O que será que ele pensaria se ela iniciasse alguma conversa? Acharia que ela é chata e desinteressante? Estranharia uma esquisita como ela indo falar com ele e teria vontade de afastar? Ele seria capaz de desprezá-la? Eram muitos pensamentos negativos, e ela já não os aguentava mais.

Ela se levantou e foi até uma das prateleiras, onde guardou o livro que estava lendo.

Cecília ainda permaneceu parada de frente para a prateleira por um minuto. Ouvindo aquela conversa adorável entre um rapaz alegre e uma criança. Tudo aquilo a fazia sorrir, desde as citações de livros, até o jeito que ele tentava convencer e animar o garoto. Era como se ele próprio estivesse agindo como uma criança, e isso, de algum modo, a fazia se sentir um pouco mais leve.

Mas aquele era o tipo de pessoa que nunca falaria com ela. Ele provavelmente gostava de pessoas mais alegres, divertidas e falantes do que ela.
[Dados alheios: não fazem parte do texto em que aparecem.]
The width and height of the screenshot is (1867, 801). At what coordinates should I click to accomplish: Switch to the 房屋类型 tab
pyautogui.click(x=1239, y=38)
Não tinha nenhuma chance de conversar com aquele homem. Mas, quando ela suspirou e decidiu ir embora de vez, seu coração quase saiu pela boca ao virar para outro corredor.

Cecília parou imediatamente de andar, e por pouco não bateu com o rosto no peito dele. Quando levantou os olhos, encontrou-o olhando para ela com uma expressão tão surpresa quanto a sua deveria estar. A garota quis que o chão desabasse ali mesmo e a engolisse. Ela nunca esteve tão perto dele como naquele momento, e não entendia como aquilo podia ser bom e intimidante ao mesmo tempo.

Ela poderia ter dito algo naquele momento, mas, como se tivesse sido pega em algum feitiço, parecia ter perdido completamente a voz.

Como você pode ser tão desastrada e tímida assim? Foi a única coisa que pensou naquele momento, além dele.